For the first version I think that our design should be as generic as
possible:
- the Storage concept should be an abstraction of a persistent storage,
just like an Allocator is an abstraction of "directly-accessible" memory.
- the rtree would request something or notify the storage about some
events but it wouldn't have to know anything about the internal
structure, techniques, heuristics, etc.
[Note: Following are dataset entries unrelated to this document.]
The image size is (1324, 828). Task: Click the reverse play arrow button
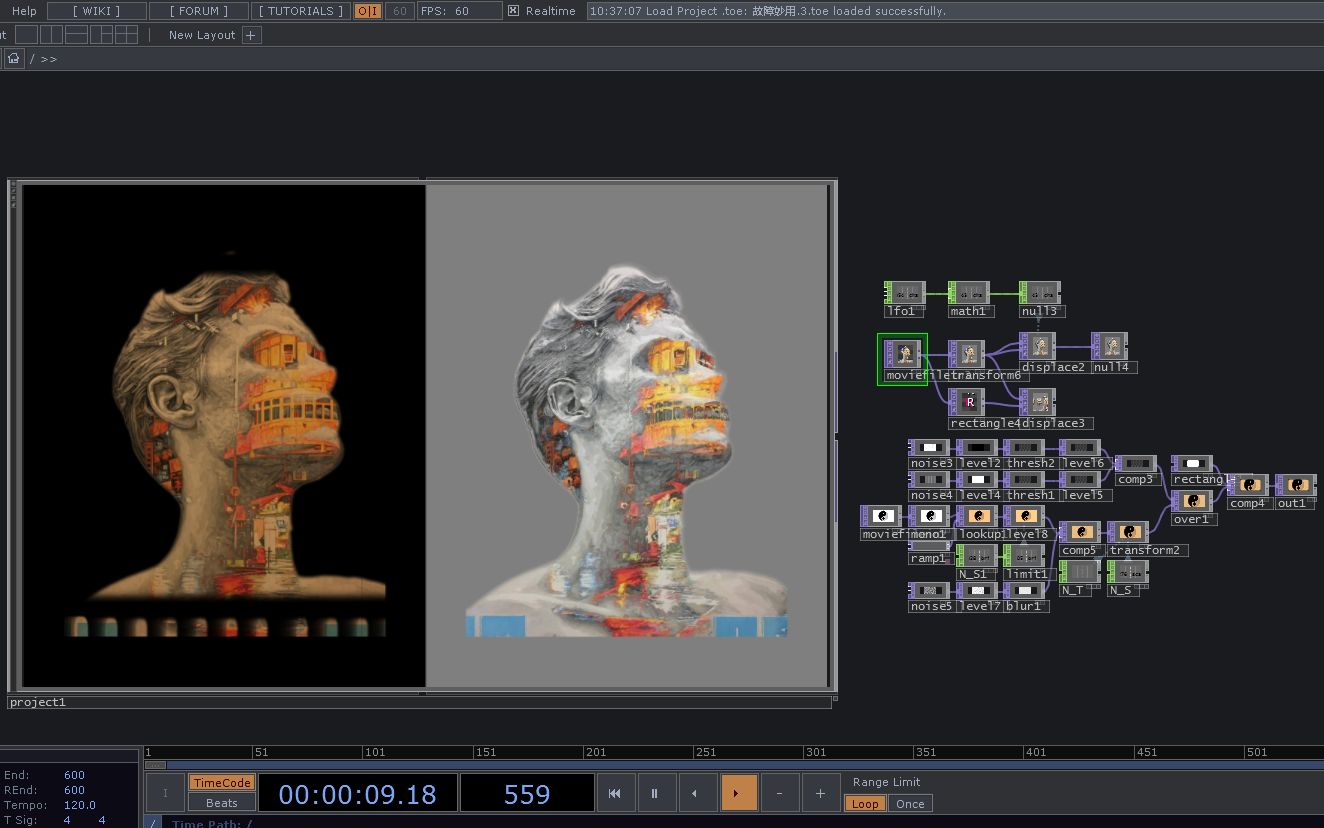[x=696, y=793]
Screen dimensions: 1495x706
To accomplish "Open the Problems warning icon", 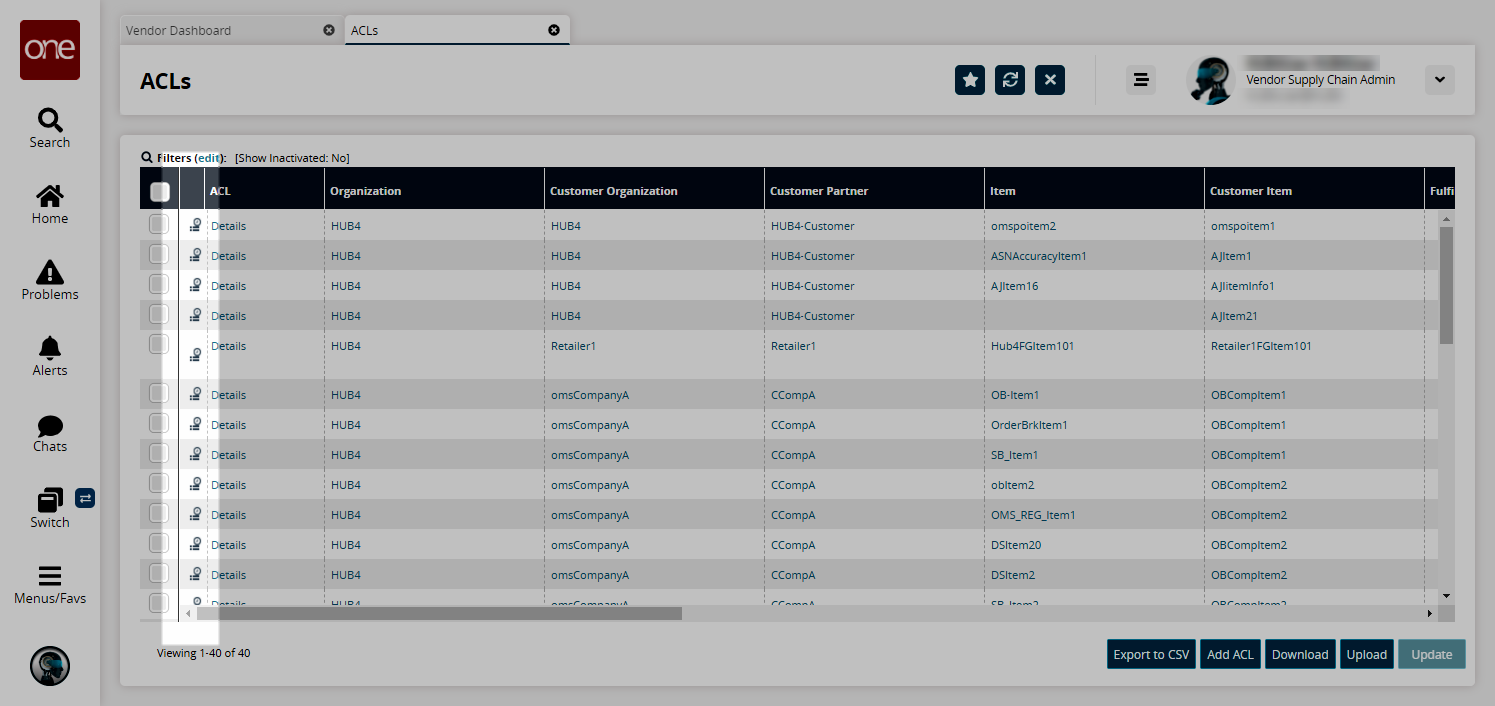I will coord(50,280).
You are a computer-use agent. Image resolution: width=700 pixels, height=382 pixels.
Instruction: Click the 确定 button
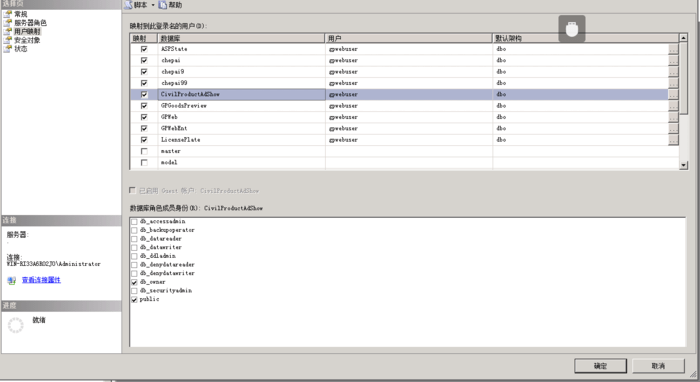(600, 366)
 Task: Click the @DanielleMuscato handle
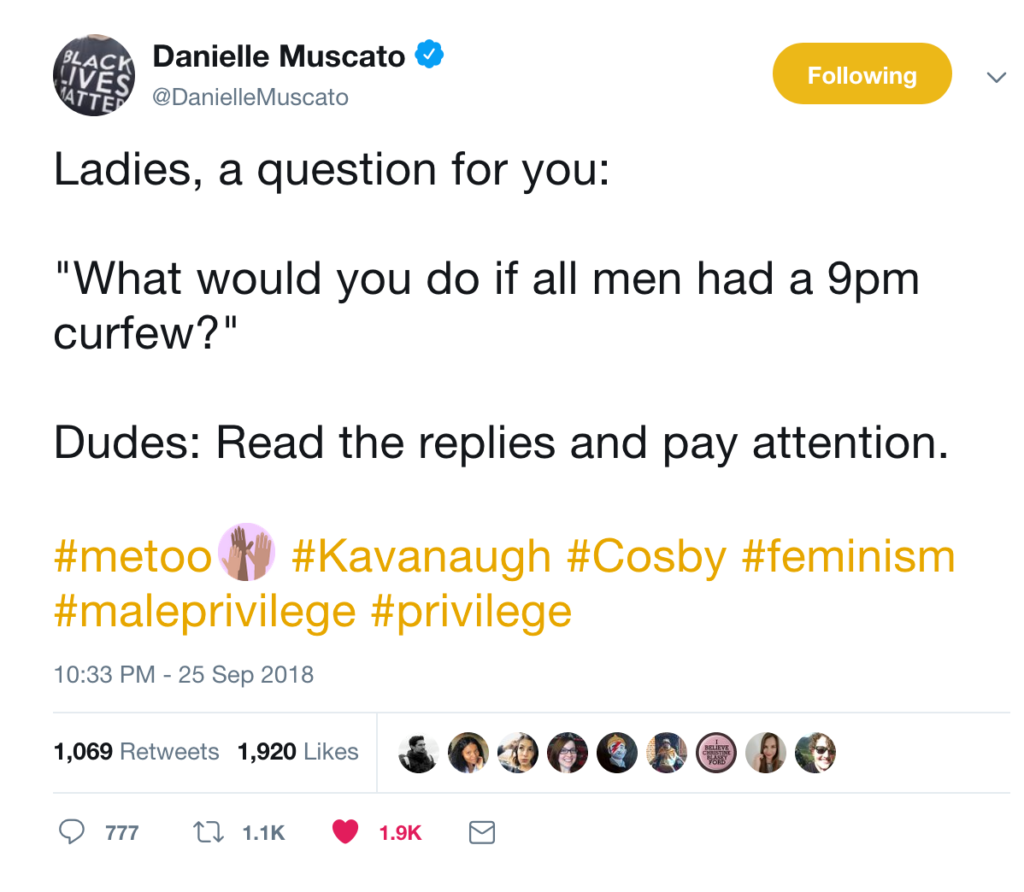(250, 97)

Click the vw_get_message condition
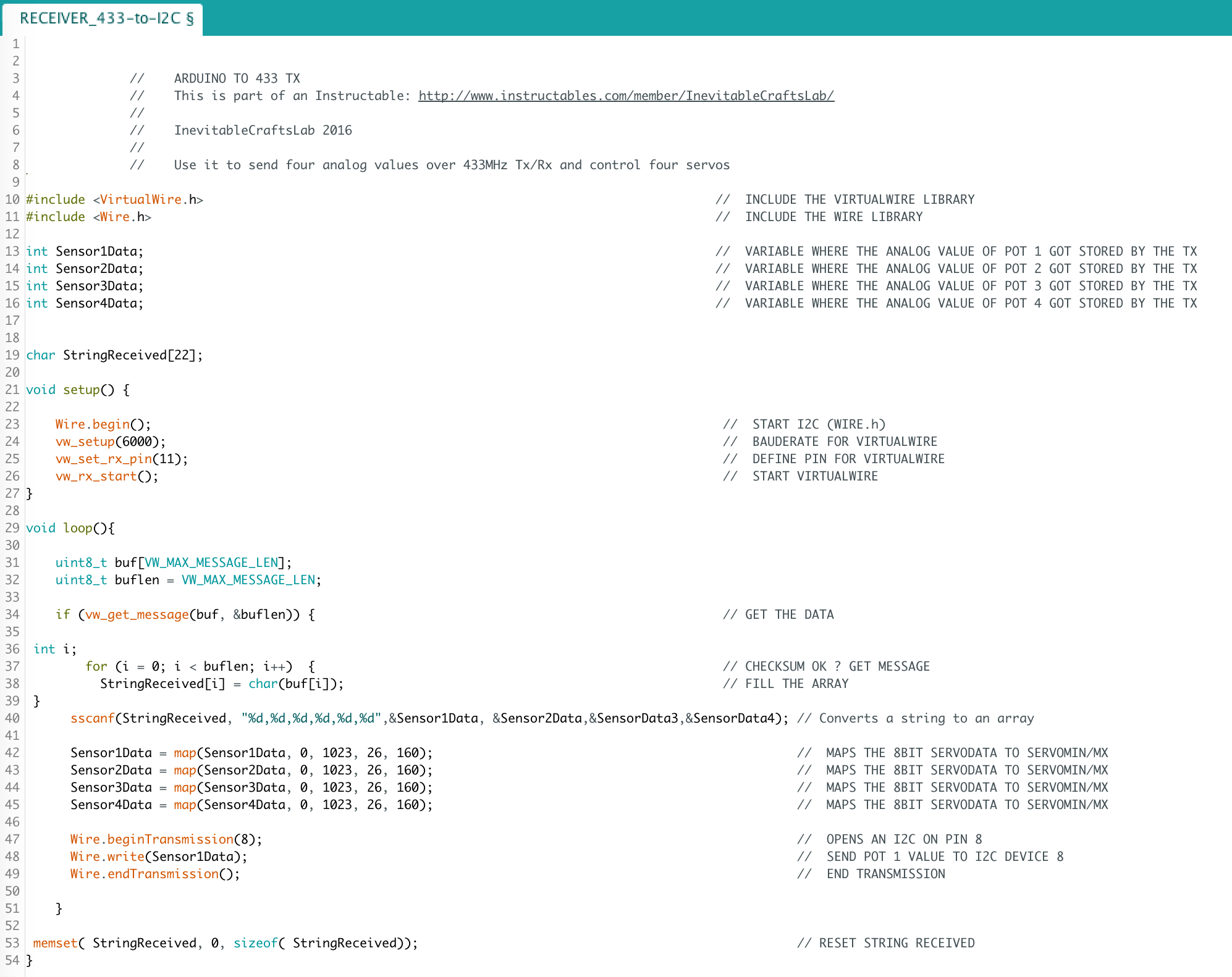pyautogui.click(x=136, y=614)
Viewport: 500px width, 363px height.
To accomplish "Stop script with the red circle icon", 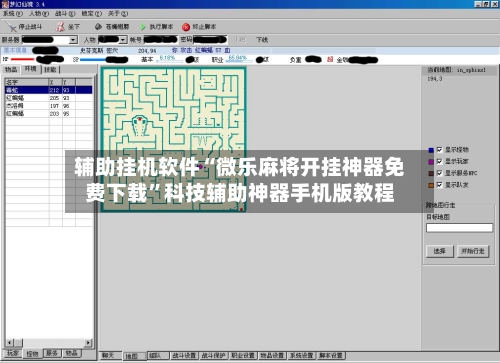I will point(186,27).
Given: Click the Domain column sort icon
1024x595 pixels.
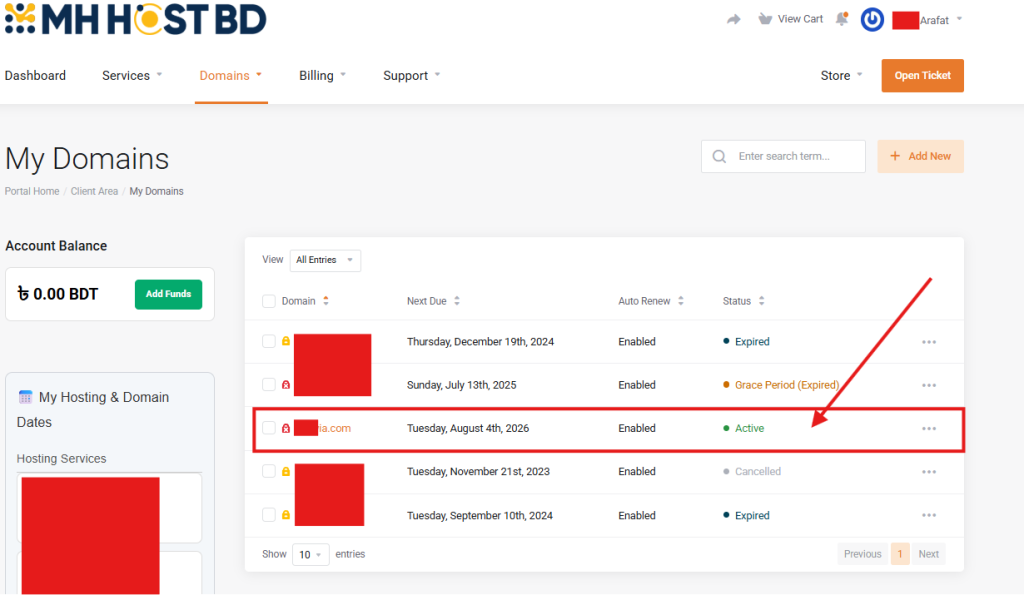Looking at the screenshot, I should tap(326, 301).
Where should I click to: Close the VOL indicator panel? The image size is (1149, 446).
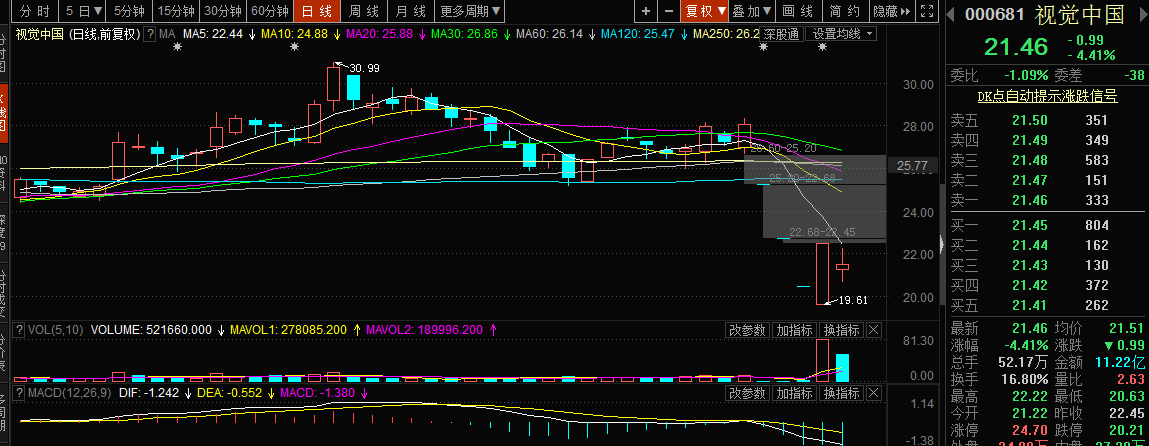point(873,330)
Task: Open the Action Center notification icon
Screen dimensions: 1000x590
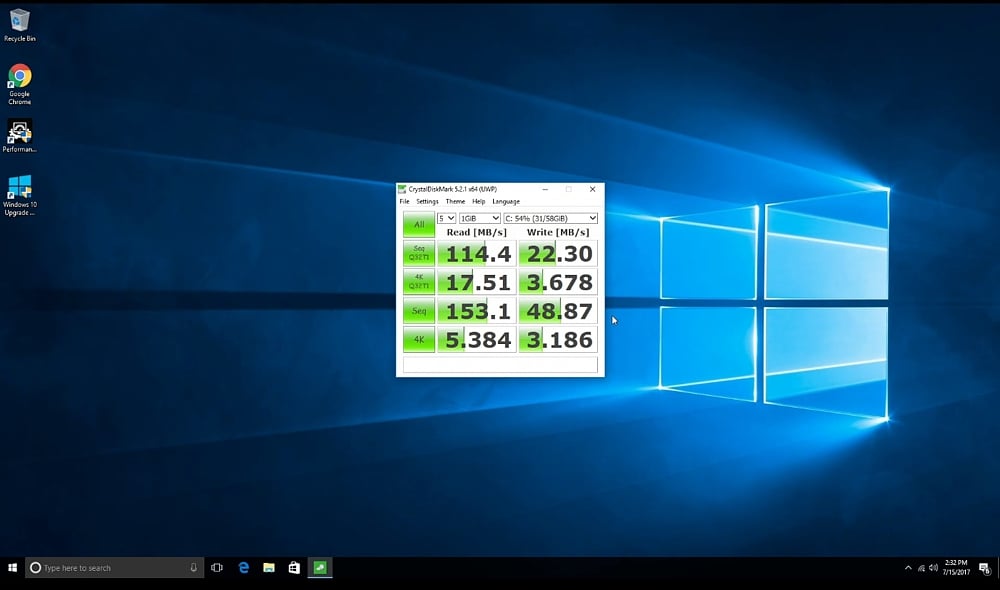Action: click(984, 568)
E.g. the rtree wouldn't know
anything about paging.
- the interfaces should probably be as compact as possible, e.g. as I
said before, I think that in addition to the Allocator's interface we'd
need 2 functions:
   * storage_traits<StorageOrAllocator>::get_pointer(ptr) - notify
the Storage that data pointed by a pointer is needed
   * storage_traits<StorageOrAllocator>::release_pointers() - notify the
Storage that pointers aren't used anymore
- the storage probably shouldn't write the data directly to persistent
part, instead it should keep the modified data cached and then write
them all in one go. It could depend on some heuristic, the Storage could
write changes when release_pointers() was called or it could define
flush() method which could be called explicitly by the user. Still, the
changes of persistent data should be done only if all pointers was
released. At all times the storage could choose to keep the data cached.
It could choose to unload all of the nodes, or only some less frequently
used ones.

Is it reasonable?

>
> 2. Is there any way an rtree can be read-only? Or set read-only after
> (bulk)insert?
>

It could be done either in run- or in compile-time.
The most obvious way would be to throw a run-time exception in the
get_pointer() after some flag (rtree created) was set.
Another possibility could be to disable rtree mutable methods like
insert() and remove() in compile-time if some specific parameters or
Storage/Allocator was passed.
Do you have some specific use-case in mind?

>
> 3. One problem/challenge is how to get and keep region(box)
> coordinates "divided" over the page nodes. At least thats my
> understanding of an (r)tree. You need the region coordinates as fast
> lookup ID to know if a query should "dive" into the page or its sub
> pages or not.
> Crazy idea: Maybe the allocator should manage an rtree of pages with
> references/pointers to the "real" tree nodes?
>
> Questions:
>
> * Is my understanding of data lookup right? So coordinates determine
> the location of the data inside the RTree?
> * If this is true does this then mean that all Pages (Loaded or
> unloaded) must be known including its region coordinates?
> * This in order to get/keep the tree balanced and know which page
> must be loaded (by coordinate query)?
>

Each node internal node (in a classic R-tree) is a container of (Box,
Ptr) pairs. During any traversal (insert, query, etc.) the rtree
probably should load the whole node to have access to all of the Boxes
of children regions. AFAIR all traversing algorithms access all Boxes.
Then it chooses which children should be traversed and it traverses into
the next level using the corresponding pointers.

>
> Lets discuss the different actions an storage allocator can/must handle:
>
> * Load in Page data on request by RTree
> o "Load" can mean anything: From File, From DB, From
> MessageQueue,...
>
So the load would potentially be done in the call to get_pointer().
AFAIU the Storage would have to check if the underlying data (identified
by Ptr storing some ID or handle) isn't already loaded/cached. If it was
it'd just return the Ptr, if not then it'd:
- load a file,
- (maybe somewhere cache the raw file),
- create a node from loaded data and keep it,
- return the pointer.

So in my scenario (release_pointers()) it'd have to keep some container
of returned pointers and when release_pointers(), flush() was called
then just iterate over them and save changed nodes or create new pages,
etc. It should probably also be possible to search the specific pointer
in this container, so it should probably be map or unordered_map, or
sorted vector, etc. Or do you have other ideas?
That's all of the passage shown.